Science  /  Explainer

The Secret ‘White Trains’ That Carried Nuclear Weapons Around the U.S.

For as long as the United States has had nuclear weapons, officials have struggled with how to transport the destructive technology.

The U.S. government is hiring “Nuclear Materials Couriers.” Since the 1950s, this team of federal agents, most of them ex-military, has been tasked with ferrying America’s roughly 6,000 nuclear warheads and extensive supply of nuclear materials across the roads and highways of the United States. America’s nuclear facilities are spread out throughout the country, on over 2.4 million acres of federal real estate, overseen by the Department of Energy (DOE)—a labyrinth of a system the Bulletin of the Atomic Scientists called “highly scattered and fragmented…with few enforceable rules.”

Some sites are for assembly, some are for active weapons, some are for chemicals, some are for mechanical parts. What this means in practice is that nuclear materials have to move around—a lot.
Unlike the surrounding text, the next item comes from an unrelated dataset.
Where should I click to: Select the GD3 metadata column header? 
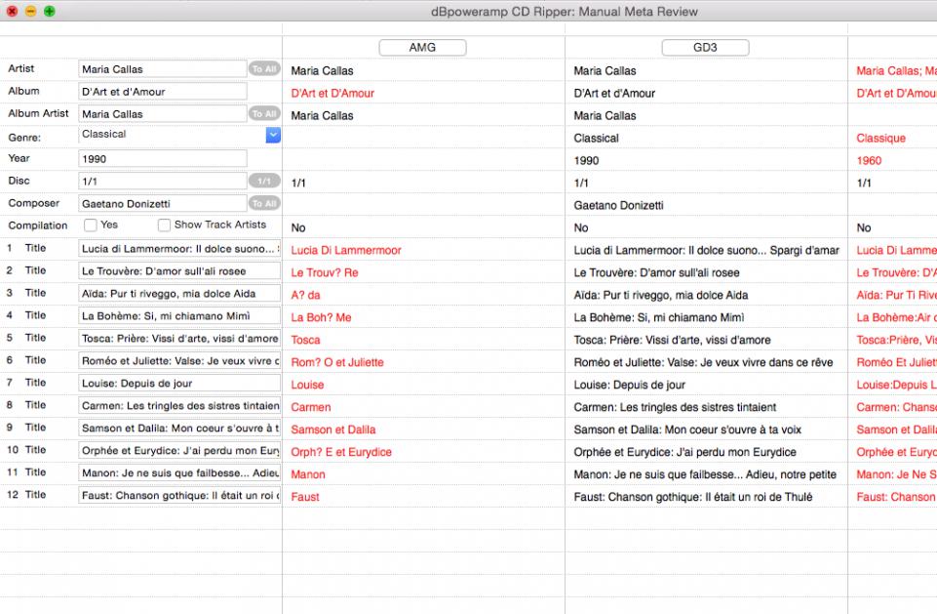pyautogui.click(x=705, y=48)
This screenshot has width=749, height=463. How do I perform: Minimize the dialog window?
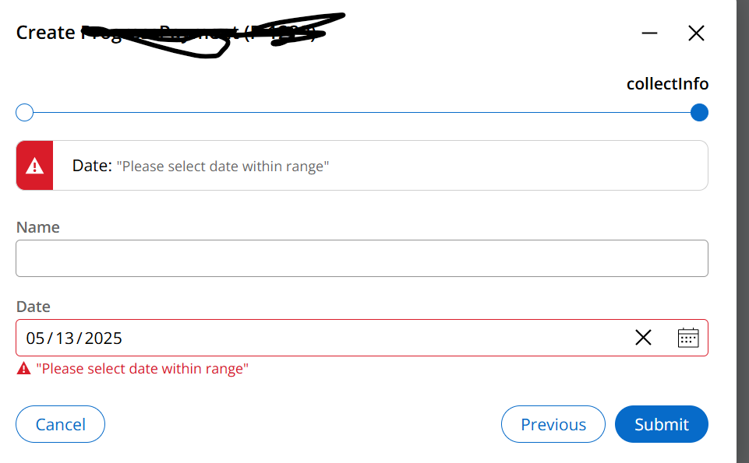pyautogui.click(x=649, y=33)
'White Trains' Operated from the 1950s-1980s

For as long as the United States has had nuclear weapons, it has struggled with the question of how to transport America’s most destructive technology throughout the country without incident. “It’s the weak link in the chain of nuclear security,” said Dr. Edwin Lyman of the Union of Concerned Scientists.

Today the United States relies almost entirely on million-dollar, Lockheed Martin tractor-trailers, known as Safeguard Transporters (SGTs) and Safe Secure Trailers (SSTs) to move nuclear material. But from the 1950s through the 1980s, the great hope for safe transit was so-called “white trains.”

These trains looked entirely ordinary, except for a few key details. They featured multiple heavily armored boxcars sandwiched in between “turret cars,” which protruded above the rest of the train. The turrets had slit windows through which armed DOE guards peered out, prepared to shoot if they needed to defend the train. Known in DOE parlance “safe, secure railcars,” or SSRs, the white trains were highly resistant to attack and unauthorized entry. They also offered “a high degree of cargo protection in event of fire or serious accident,” the DOE assured a wary Congress in 1979.

Though nuclear trains staffed by snipers guarding powerful weapons sounds like something out of an action-adventure film, the trains were far from glamorous. They moved slowly, maxing out at 35 miles per hour—a virtual crawl compared to the average Amtrak train. This meant very long cross-country journeys for their seven-member crews. One of the most common routes for the train took nuclear bombs from Texas to Bangor, Washington, delivering the weapons at a submarine base on the banks of the Puget Sound. Another frequent route took bombs from Texas to Charleston, South Carolina, where a set of submarines sat poised for missions in the Atlantic.